* Texte extrait *
-*-

Le compagnonnage de Corto avec Pif prit fin exactement lorsque Pratt entra chez Casterman. Le personnage et son créateur changeaient de public et de dimension. Dans Phénix, Numa Sadoul se demandait s’il n’y avait pas « une anomalie dans le fait que l’œuvre de Pratt est publiée dans les journaux pour enfants. Lui-même ne comprend pas, dit-il, sachant qu’un très jeune lecteur est pratiquement incapable de pénétrer en cet univers. Et incapable d’en saisir les implications politiques, humaines, les allusions historiques et géographiques, la profondeur, l’ironie, les clins-d’œil fréquents [7]. » Au troisième salon d’Angoulême (créé notamment par Claude Moliterni), celui de janvier 1976, l’album La Ballade de la mer salée se voyait gratifiée du prix Alfred de la BD réaliste. Et en juin de la même année, Phénix annonçait le retour de Corto Maltese dont on n’avait pas vu une seule planche nouvelle depuis trois ans, son départ de Pif. « Ces six derniers mois », était-il annoncé, Pratt « a dessiné quelques pages de Corto... ce sont les plus belles ! […] Un détail, si vous lisez l’italien, cette série est parue au début 1976 dans le mensuel Linus » (l’équivalent transalpin de Charlie) [8].

Entrée en littérature

À Casterman, ces frémissements donnèrent des idées. Hugo Pratt, approchant ses cinquante ans, trouvait enfin le succès, était traduit, faisait retour en Italie chez Mondadori, il était publié en Espagne, au Danemark. Et tout cela était parti de France et d’un concours de circonstances. « À Pif, j’ai connu Jean-Paul Mougin. Il m’a aidé et moi, plus tard, je l’ai aidé à entrer chez Casterman, où il est devenu directeur de (A Suivre) et de Corto [9]. » De ces circonstances, donc, accouchées au forceps par une bande d’amis, naquit la revue (A Suivre). Ceux qui l’achetèrent chez leur marchand de journaux pour une pièce de 10 francs de l’époque en avaient incontestablement pour leur argent. Le produit était plus luxueux, plus attirant que Charlie, plus moderne que Pilote (dégradé en mensuel), plus sérieux évidemment que l’Écho des savanes, plus universaliste que Métal hurlant, bien qu’il vampirisât un peu chacun d’eux, se nourrît de leur sang frais.

La formule était la suivante : sortir délibérément la bande dessinée du cadre obligé et frustrant des albums formatés, lui donner le souffle du roman ou de la nouvelle, l’importer et la légitimer en littérature (Corto avait montré la voie). Pour ce faire, recruter des auteurs reconnus, ayant déjà fait leurs preuves chez la concurrence, laisser toute latitude à leur créativité, envelopper chaque histoire d’un contexte littéraire, conforter par de solides dossiers l’apparence de la cohérence, de la réflexion, renforcer par des noms emblématiques, de préférence choisis chez des intellectuels en vue, le caractère éminemment culturel du projet. Car la culture était alors une valeur intrinsèque, placée sur l’échelle sociétale bien au-dessus du commerce ou du profit. Alors commença (A Suivre).

-*-

* Extraits de données *

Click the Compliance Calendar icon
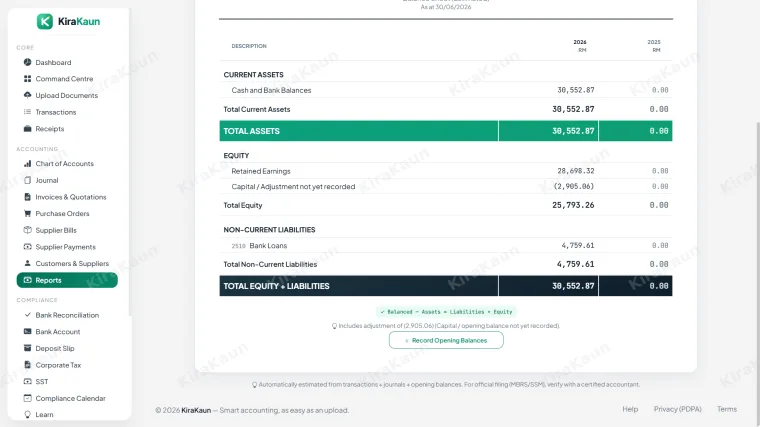760x427 pixels. pyautogui.click(x=28, y=398)
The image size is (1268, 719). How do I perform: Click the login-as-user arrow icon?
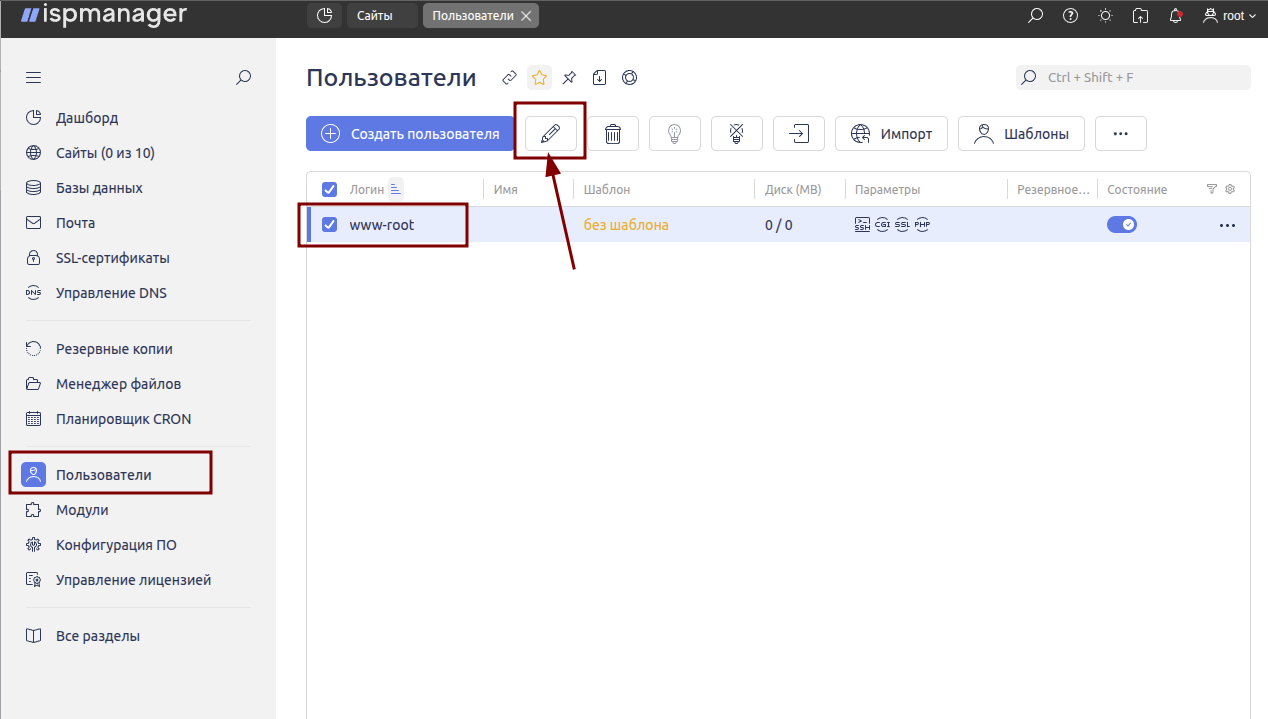click(x=799, y=134)
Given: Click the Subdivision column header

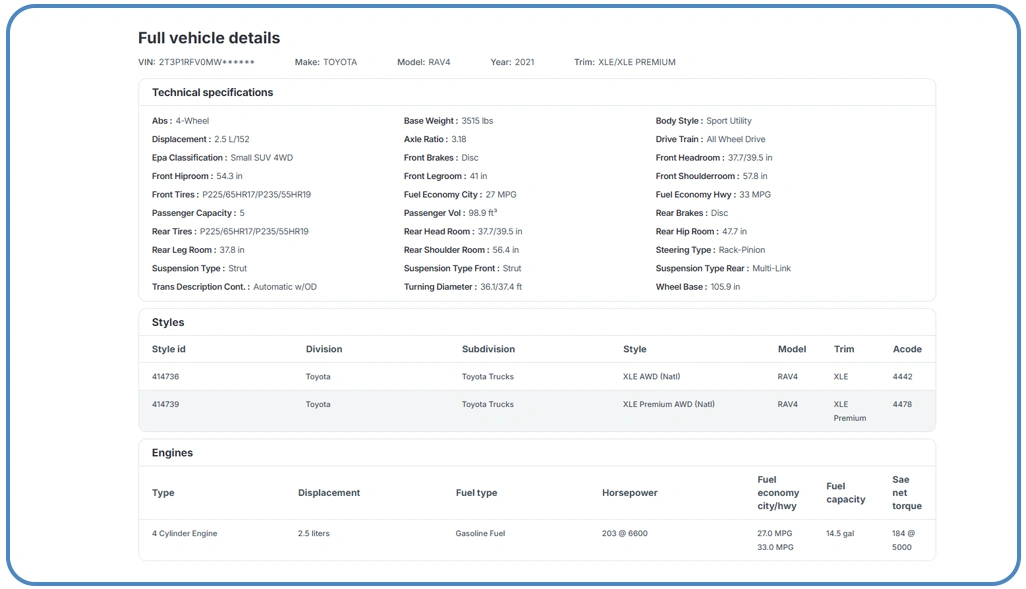Looking at the screenshot, I should pos(488,349).
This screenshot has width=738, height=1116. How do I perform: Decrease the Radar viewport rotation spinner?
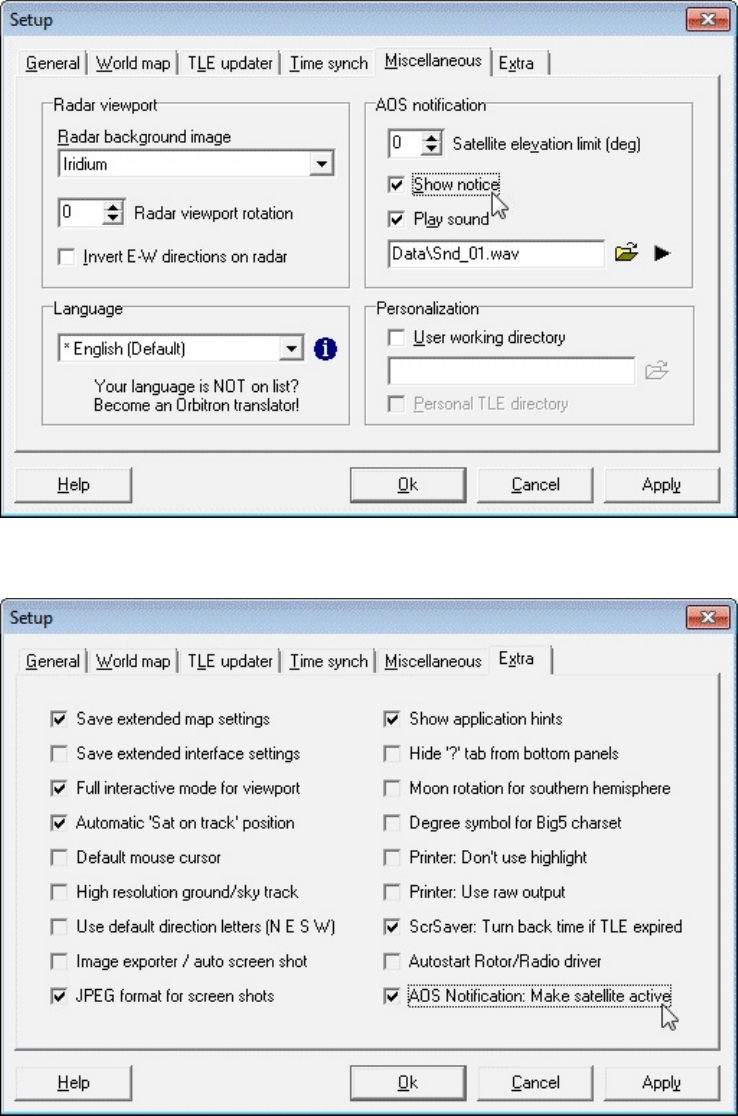[x=113, y=219]
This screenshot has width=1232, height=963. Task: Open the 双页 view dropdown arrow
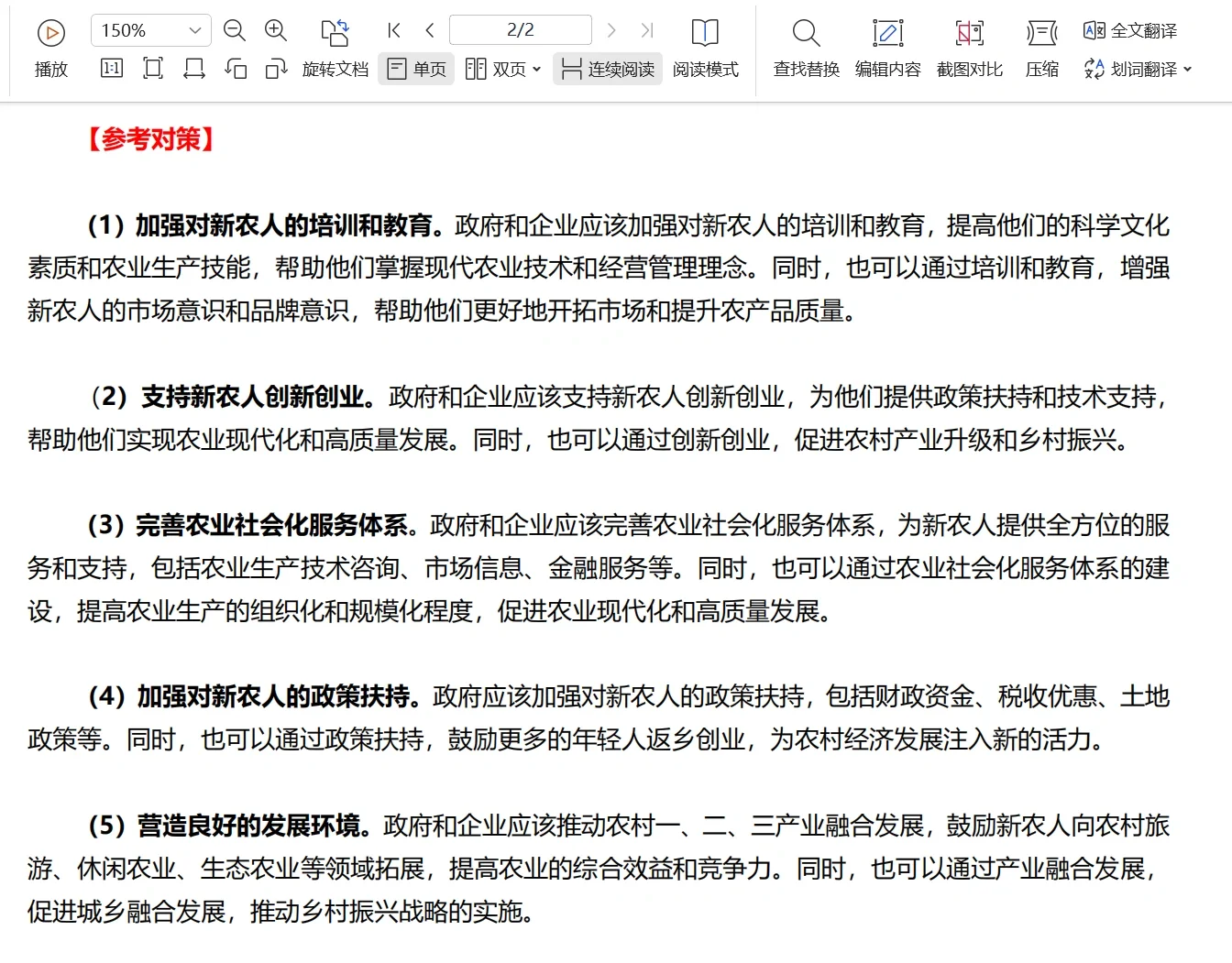pyautogui.click(x=536, y=69)
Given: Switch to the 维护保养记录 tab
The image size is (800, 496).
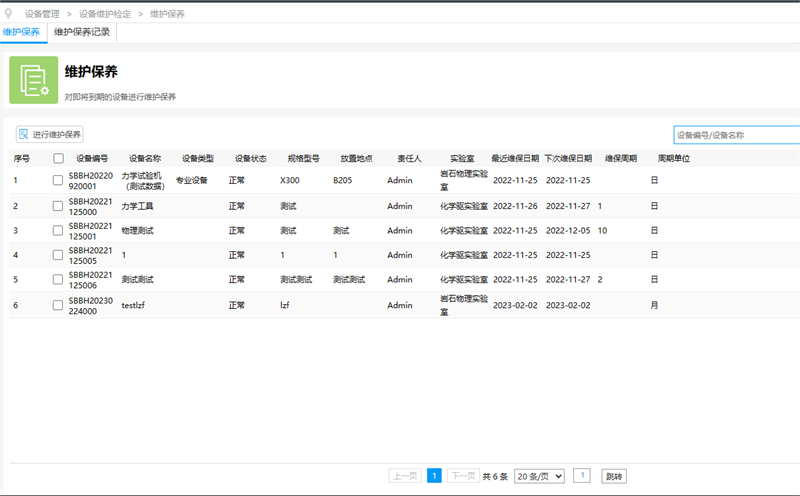Looking at the screenshot, I should coord(82,32).
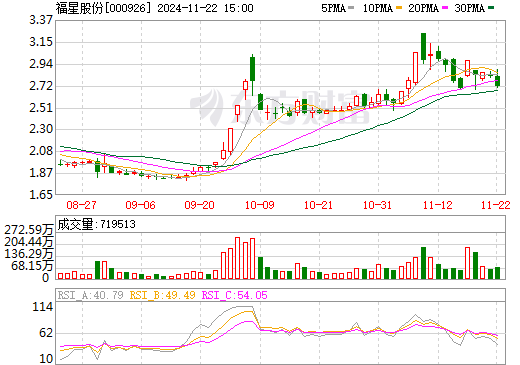Click the 10PMA orange legend swatch
Screen dimensions: 520x365
pyautogui.click(x=399, y=7)
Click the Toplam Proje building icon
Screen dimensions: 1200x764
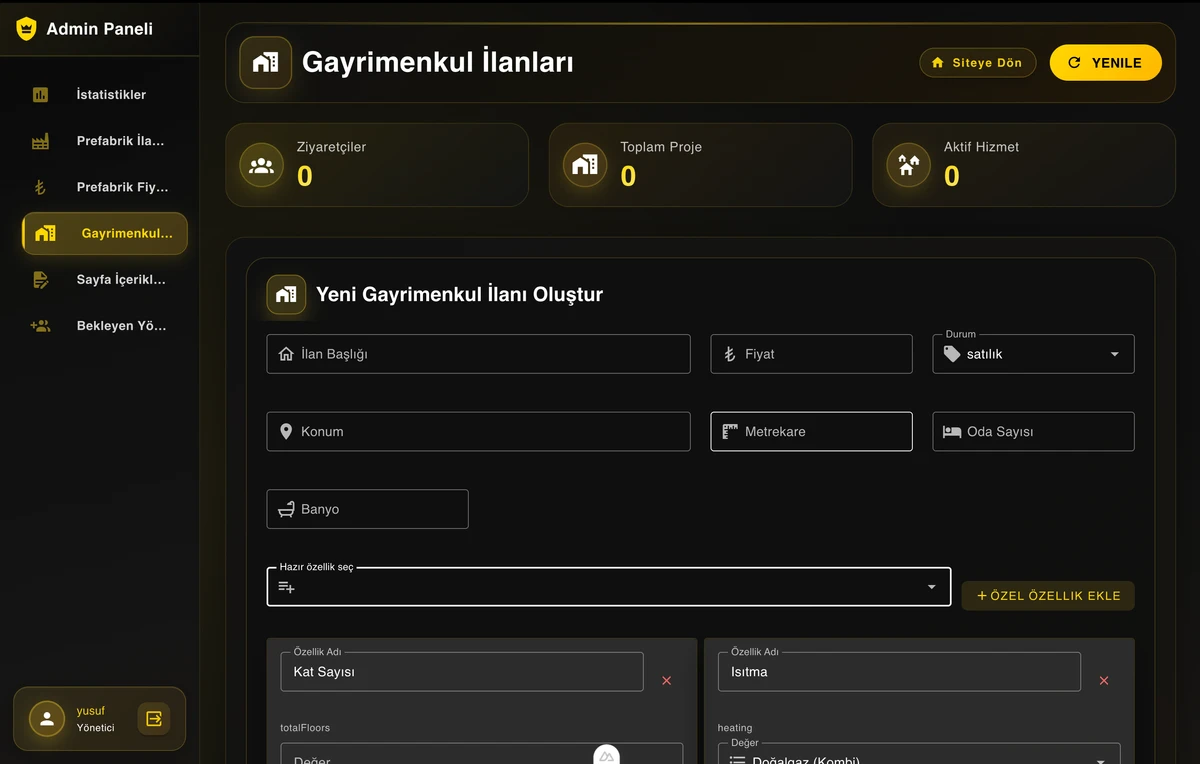pos(585,165)
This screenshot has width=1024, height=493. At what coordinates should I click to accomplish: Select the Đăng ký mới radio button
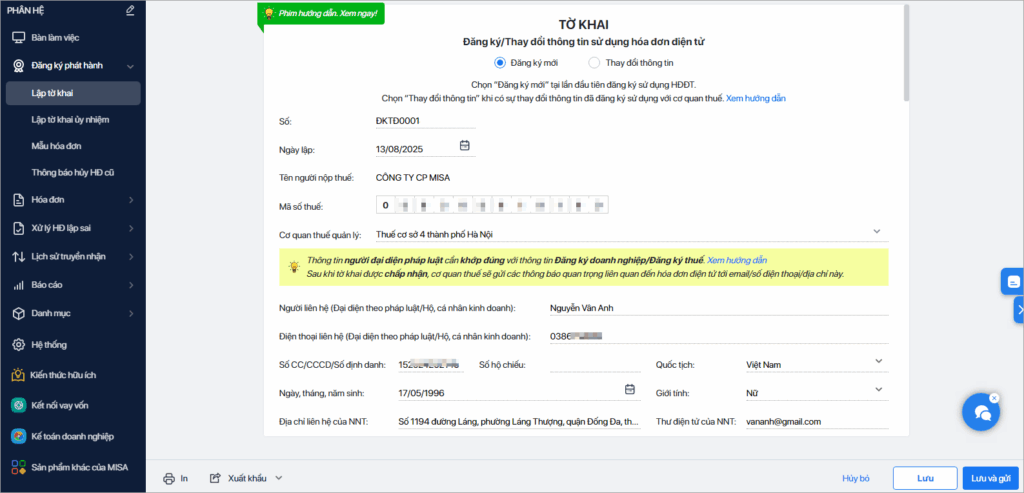tap(500, 63)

-*-

* Consigne *
D'après le texte sur Hugo Pratt, quelle distinction l'album La Ballade de la mer salée a-t-il obtenue au salon d'Angoulême de janvier 1976 ?

* Réponse attendue *
Le prix Alfred de la BD réaliste.